Selected text
Distributed Version Control Systems

Distributed version control diagram

  • To Overcome the disadvantages of CVCS, Distributed Version Control Systems(DVCS) are introduced.

  • Here, versioned files are not only kept at a central location but also kept on the user's machine locally.

  • Users can mirror the backup of the file along with the repository including its full version history.

  • Thus even if the central server fails, data can be copied again from any of the machines and can restore it. Every clone is really a full backup of all the data.

  • Furthermore, many of these systems deal pretty well with having several remote repositories they can work with, so you can collaborate with different groups of people in different ways simultaneously within the same project. This allows you to set up several types of workflows that aren’t possible in centralized systems, such as hierarchical models.

History of Git

The Linux kernel is an open-source software project of a fairly large scope. During the early years of the Linux kernel maintenance (1991–2002), changes to the software were passed around as patches and archived files. In 2002, the Linux kernel project began using a proprietary DVCS called BitKeeper.

In 2005, the relationship between the community that developed the Linux kernel and the commercial company that developed BitKeeper broke down, and the tool’s free-of-charge status was revoked. This prompted the Linux development community (and in particular Linus Torvalds, the creator of Linux) to develop their tool based on some of the lessons they learned while using BitKeeper. Some of the goals of the new system were as follows:

  • Speed

  • Simple design

  • Strong support for non-linear development (thousands of parallel branches)

  • Fully distributed

  • Able to handle large projects like the Linux kernel efficiently (speed and data size)

Since its birth in 2005, Git has evolved and matured to be easy to use and yet retain these initial qualities. It’s amazingly fast, it’s very efficient with large projects, and it has an incredible branching system for non-linear development.

Important Terms before learning Git Better

Repository: It is a folder that has files of various multiple versions of a Project, where changes made are exclusive to a project.

Server: This stores all the repositories with metadata

Working directory: Where we modify the file in our local machine.

Get to know GIT Better:

  • GIT is a DVCS that tracks changes in any files and enables you to store code, track revision history, merge code changes, and revert to earlier code versions when needed.

Written instruction 1
Answer these questions from the Git passage:
(a) Which proprietary DVCS did the Linux kernel project start using in 2002?
(b) What does a server store?
(c) What is every clone said to be?
Written instruction 2
Carry on the Git passage with a few more bullet points under its last heading, starting after the bullet that ends "revert to earlier code versions when needed."

Supplied information
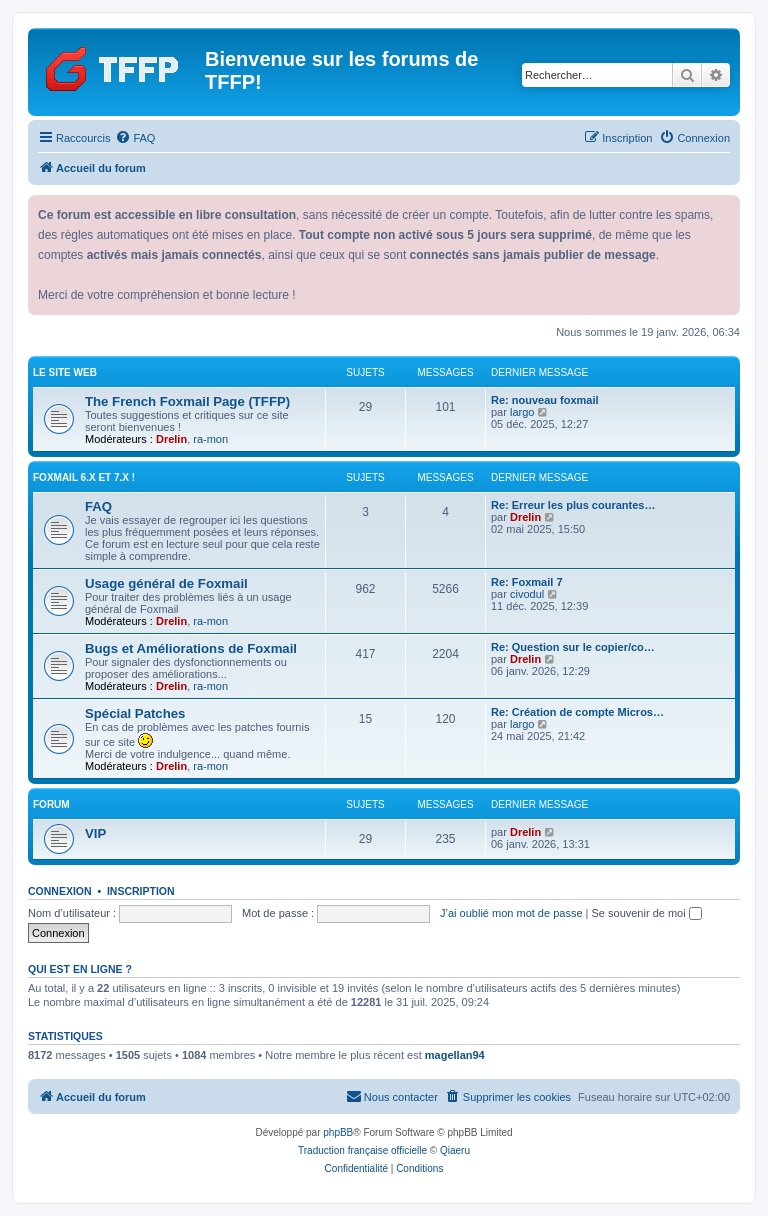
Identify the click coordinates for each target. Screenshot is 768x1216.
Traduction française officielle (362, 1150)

Task answer 1
(a) BitKeeper.
(b) All the repositories with metadata.
(c) A full backup of all the data.

Task answer 2
  • Git stores the source code and its full development history locally in a repository. You can create a copy of the source code, known as a branch, which you can then work on in parallel to the main version.

  • When you are ready, you can commit changes to save your progress. Or you can merge your branch back into the main version. Every time you commit, Git takes a snapshot of your work and compares it to previous versions with a viewable operation called a diff. If there's been a change from previous commits, Git stores a new snapshot in the repository.

  • Differentiating factor between Git and any other VCS (Subversion and others included) is the way Git thinks about its data. Conceptually, most other systems store information as a list of file-based changes. These other systems (CVS, Subversion, Perforce, Bazaar, and so on) think of the information they store as a set of files and the changes made to each file over time (this is commonly described as delta-based version control).

Storing data as changes to a base version of each file

  • Git doesn’t think of or store its data this way. Instead, Git thinks of its data more like a series of snapshots of a miniature filesystem. With Git, every time you commit, or save the state of your project, Git basically takes a picture of what all your files look like at that moment and stores a reference to that snapshot. To be efficient, if files have not changed, Git doesn’t store the file again, just a link to the previous identical file it has already stored. Git thinks about its data more like a stream of snapshots.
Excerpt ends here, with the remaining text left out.